Filed under: Business Moves,Economy,Taxes & Government — Tom @ 4:55 pm

As noted in a post last week, the growth in federal collections, which given the pathetic lows established during 2009 has been decent but not exceptional during the past year or so, slowed down in June. In fact, June’s total collections of $249.7 billion trailed June 2010 by about $1.4 billion (before adjustments explained in the next paragraph). By contrast, April 2011 came in 18% ahead of April 2010.

To fairly evaluate the strength of the economy, it has become important to separate what the government is taking in as a result of economic activity from what it is taking in because Fed Chair Ben Bernanke has ramped up his electronic money-printing operation.
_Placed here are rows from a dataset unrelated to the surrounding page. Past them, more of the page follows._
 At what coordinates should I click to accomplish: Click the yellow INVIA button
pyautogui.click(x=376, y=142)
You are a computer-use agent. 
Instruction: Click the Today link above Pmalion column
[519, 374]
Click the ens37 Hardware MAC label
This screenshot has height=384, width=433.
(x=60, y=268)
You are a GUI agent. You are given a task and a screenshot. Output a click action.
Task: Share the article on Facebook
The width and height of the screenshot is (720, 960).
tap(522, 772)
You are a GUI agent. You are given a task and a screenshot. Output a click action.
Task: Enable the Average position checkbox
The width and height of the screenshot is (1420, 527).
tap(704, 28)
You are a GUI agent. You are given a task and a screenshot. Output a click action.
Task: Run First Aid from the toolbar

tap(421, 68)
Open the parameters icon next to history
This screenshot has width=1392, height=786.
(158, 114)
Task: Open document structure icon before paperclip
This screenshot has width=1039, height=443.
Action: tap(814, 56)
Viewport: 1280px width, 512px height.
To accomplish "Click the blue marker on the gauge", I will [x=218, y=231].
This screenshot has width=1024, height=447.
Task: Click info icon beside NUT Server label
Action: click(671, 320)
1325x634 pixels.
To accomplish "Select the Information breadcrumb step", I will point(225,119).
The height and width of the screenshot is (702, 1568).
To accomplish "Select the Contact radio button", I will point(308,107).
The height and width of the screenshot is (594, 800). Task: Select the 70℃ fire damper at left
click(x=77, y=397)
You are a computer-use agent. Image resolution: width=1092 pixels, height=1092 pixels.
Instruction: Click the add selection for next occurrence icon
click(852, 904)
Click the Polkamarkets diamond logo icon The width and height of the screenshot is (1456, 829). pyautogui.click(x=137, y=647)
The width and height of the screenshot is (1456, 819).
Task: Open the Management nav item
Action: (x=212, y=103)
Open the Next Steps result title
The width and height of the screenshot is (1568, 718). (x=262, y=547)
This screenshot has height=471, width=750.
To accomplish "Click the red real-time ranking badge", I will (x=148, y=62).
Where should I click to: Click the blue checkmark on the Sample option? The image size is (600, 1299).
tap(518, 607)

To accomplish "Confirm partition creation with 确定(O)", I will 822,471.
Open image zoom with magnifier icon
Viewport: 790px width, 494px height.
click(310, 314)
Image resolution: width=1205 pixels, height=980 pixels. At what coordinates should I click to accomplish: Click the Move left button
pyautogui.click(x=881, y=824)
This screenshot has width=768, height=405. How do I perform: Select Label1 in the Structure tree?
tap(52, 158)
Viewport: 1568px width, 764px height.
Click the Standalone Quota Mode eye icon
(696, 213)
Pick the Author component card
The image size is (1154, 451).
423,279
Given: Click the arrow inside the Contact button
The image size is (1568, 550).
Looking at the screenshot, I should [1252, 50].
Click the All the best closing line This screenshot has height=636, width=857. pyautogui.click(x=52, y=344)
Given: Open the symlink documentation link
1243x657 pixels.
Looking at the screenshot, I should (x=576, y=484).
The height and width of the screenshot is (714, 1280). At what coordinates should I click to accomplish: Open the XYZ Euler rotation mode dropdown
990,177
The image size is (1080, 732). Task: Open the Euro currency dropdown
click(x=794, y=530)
After subtracting “Deposits of Earnings by Federal Reserve Banks” from both June 2011 and June 2010 ($8.3 billion and $6.8 billion, respectively), we’re left with receipts from economic activity of $241.4 billion and $244.2 billion. (Context: During the Bush 43 years, when interest rates were somewhat higher, related Fed receipts were about $3 billion per month. During the current fiscal year, they’re on track to hit $90 billion by year’s end, or about $7.5 billion per month.)

The first chart shows 12-month trailing receipts going all the way back to September 2007 (figures incorporating months during 2008 and early 2009 treat the Bush 43 IRS stimulus payments as outlays instead of as negative receipts, as the government incorrectly did):

Trailing12monthUSTeconomicReceipts0611

June 2011 marks a significant level-off — actually, make that a drop-off. It is much more significant than the one seen in March 2011, as will be explained in the next paragraph.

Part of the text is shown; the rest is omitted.